| Work request |
Each record below needs to be copied out exactly as it stands.

##### Dataset excerpts

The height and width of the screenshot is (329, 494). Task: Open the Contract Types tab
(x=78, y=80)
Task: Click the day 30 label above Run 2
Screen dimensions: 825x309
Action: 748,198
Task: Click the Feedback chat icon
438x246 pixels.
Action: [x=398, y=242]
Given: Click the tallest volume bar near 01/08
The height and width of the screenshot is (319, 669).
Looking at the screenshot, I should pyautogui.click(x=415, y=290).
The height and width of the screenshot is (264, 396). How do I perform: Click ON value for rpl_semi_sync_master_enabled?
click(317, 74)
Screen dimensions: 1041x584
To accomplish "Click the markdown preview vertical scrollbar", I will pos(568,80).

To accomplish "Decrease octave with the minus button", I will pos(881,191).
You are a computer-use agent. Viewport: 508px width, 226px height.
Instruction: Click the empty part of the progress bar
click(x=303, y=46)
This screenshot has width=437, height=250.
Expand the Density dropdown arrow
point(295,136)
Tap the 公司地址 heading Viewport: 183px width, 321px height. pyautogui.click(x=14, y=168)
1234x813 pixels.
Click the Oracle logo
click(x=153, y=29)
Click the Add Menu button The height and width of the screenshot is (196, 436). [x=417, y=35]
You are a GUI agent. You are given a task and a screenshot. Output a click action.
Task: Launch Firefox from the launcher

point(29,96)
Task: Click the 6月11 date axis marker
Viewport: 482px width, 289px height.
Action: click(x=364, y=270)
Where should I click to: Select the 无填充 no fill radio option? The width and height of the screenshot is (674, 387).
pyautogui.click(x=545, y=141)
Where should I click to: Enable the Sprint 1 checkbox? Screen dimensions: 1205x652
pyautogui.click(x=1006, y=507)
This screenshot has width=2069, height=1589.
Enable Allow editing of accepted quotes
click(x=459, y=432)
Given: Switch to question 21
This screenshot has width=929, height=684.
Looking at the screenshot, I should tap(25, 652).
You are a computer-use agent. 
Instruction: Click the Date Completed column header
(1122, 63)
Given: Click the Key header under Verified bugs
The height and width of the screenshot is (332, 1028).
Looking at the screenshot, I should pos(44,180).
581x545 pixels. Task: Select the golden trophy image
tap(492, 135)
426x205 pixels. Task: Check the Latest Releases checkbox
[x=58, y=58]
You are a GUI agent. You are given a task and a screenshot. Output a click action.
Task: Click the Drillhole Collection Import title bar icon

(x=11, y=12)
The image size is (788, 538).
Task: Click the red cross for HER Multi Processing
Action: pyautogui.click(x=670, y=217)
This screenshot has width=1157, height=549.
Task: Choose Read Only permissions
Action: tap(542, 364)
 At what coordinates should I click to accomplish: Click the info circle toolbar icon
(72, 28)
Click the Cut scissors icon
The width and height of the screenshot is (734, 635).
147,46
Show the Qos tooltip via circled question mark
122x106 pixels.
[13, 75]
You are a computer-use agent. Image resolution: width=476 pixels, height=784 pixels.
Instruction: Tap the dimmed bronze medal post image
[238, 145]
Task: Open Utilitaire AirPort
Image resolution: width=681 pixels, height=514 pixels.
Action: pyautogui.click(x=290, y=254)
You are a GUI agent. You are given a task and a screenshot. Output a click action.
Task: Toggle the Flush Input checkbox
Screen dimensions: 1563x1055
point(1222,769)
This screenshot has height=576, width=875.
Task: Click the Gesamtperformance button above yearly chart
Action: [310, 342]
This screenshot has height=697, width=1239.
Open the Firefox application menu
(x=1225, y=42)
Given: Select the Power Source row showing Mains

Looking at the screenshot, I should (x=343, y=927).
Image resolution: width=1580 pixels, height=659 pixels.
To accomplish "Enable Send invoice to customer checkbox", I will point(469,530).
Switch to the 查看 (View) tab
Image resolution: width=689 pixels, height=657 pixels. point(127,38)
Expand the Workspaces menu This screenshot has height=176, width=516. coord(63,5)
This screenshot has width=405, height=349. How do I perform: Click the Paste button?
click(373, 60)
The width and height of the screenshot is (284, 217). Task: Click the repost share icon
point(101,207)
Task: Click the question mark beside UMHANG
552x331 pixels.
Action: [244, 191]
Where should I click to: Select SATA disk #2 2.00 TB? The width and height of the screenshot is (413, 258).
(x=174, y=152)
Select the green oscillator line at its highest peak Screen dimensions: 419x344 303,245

##########

| Output for this task |
The height and width of the screenshot is (329, 494). Task: Open the Contract Types tab
(x=78, y=80)
Task: Click the day 30 label above Run 2
Screen dimensions: 825x309
Action: 748,198
Task: Click the Feedback chat icon
438x246 pixels.
Action: [x=398, y=242]
Given: Click the tallest volume bar near 01/08
The height and width of the screenshot is (319, 669).
Looking at the screenshot, I should pyautogui.click(x=415, y=290).
The height and width of the screenshot is (264, 396). How do I perform: Click ON value for rpl_semi_sync_master_enabled?
click(317, 74)
Screen dimensions: 1041x584
To accomplish "Click the markdown preview vertical scrollbar", I will pos(568,80).

To accomplish "Decrease octave with the minus button", I will pos(881,191).
You are a computer-use agent. Viewport: 508px width, 226px height.
Instruction: Click the empty part of the progress bar
click(x=303, y=46)
This screenshot has width=437, height=250.
Expand the Density dropdown arrow
point(295,136)
Tap the 公司地址 heading Viewport: 183px width, 321px height. pyautogui.click(x=14, y=168)
1234x813 pixels.
Click the Oracle logo
click(x=153, y=29)
Click the Add Menu button The height and width of the screenshot is (196, 436). [x=417, y=35]
You are a GUI agent. You are given a task and a screenshot. Output a click action.
Task: Launch Firefox from the launcher

point(29,96)
Task: Click the 6月11 date axis marker
Viewport: 482px width, 289px height.
Action: click(x=364, y=270)
Where should I click to: Select the 无填充 no fill radio option? The width and height of the screenshot is (674, 387).
pyautogui.click(x=545, y=141)
Where should I click to: Enable the Sprint 1 checkbox? Screen dimensions: 1205x652
pyautogui.click(x=1006, y=507)
This screenshot has width=2069, height=1589.
Enable Allow editing of accepted quotes
click(x=459, y=432)
Given: Switch to question 21
This screenshot has width=929, height=684.
Looking at the screenshot, I should tap(25, 652).
You are a computer-use agent. 
Instruction: Click the Date Completed column header
(1122, 63)
Given: Click the Key header under Verified bugs
The height and width of the screenshot is (332, 1028).
Looking at the screenshot, I should pos(44,180).
581x545 pixels. Task: Select the golden trophy image
tap(492, 135)
426x205 pixels. Task: Check the Latest Releases checkbox
[x=58, y=58]
You are a GUI agent. You are given a task and a screenshot. Output a click action.
Task: Click the Drillhole Collection Import title bar icon

(x=11, y=12)
The image size is (788, 538).
Task: Click the red cross for HER Multi Processing
Action: pyautogui.click(x=670, y=217)
This screenshot has width=1157, height=549.
Task: Choose Read Only permissions
Action: tap(542, 364)
 At what coordinates should I click to accomplish: Click the info circle toolbar icon
(72, 28)
Click the Cut scissors icon
The width and height of the screenshot is (734, 635).
147,46
Show the Qos tooltip via circled question mark
122x106 pixels.
[13, 75]
You are a computer-use agent. Image resolution: width=476 pixels, height=784 pixels.
Instruction: Tap the dimmed bronze medal post image
[238, 145]
Task: Open Utilitaire AirPort
Image resolution: width=681 pixels, height=514 pixels.
Action: pyautogui.click(x=290, y=254)
You are a GUI agent. You are given a task and a screenshot. Output a click action.
Task: Toggle the Flush Input checkbox
Screen dimensions: 1563x1055
point(1222,769)
This screenshot has height=576, width=875.
Task: Click the Gesamtperformance button above yearly chart
Action: [310, 342]
This screenshot has height=697, width=1239.
Open the Firefox application menu
(x=1225, y=42)
Given: Select the Power Source row showing Mains

Looking at the screenshot, I should (x=343, y=927).
Image resolution: width=1580 pixels, height=659 pixels.
To accomplish "Enable Send invoice to customer checkbox", I will point(469,530).
Switch to the 查看 (View) tab
Image resolution: width=689 pixels, height=657 pixels. point(127,38)
Expand the Workspaces menu This screenshot has height=176, width=516. coord(63,5)
This screenshot has width=405, height=349. How do I perform: Click the Paste button?
click(373, 60)
The width and height of the screenshot is (284, 217). Task: Click the repost share icon
point(101,207)
Task: Click the question mark beside UMHANG
552x331 pixels.
Action: [244, 191]
Where should I click to: Select SATA disk #2 2.00 TB? The width and height of the screenshot is (413, 258).
(x=174, y=152)
Select the green oscillator line at its highest peak Screen dimensions: 419x344 303,245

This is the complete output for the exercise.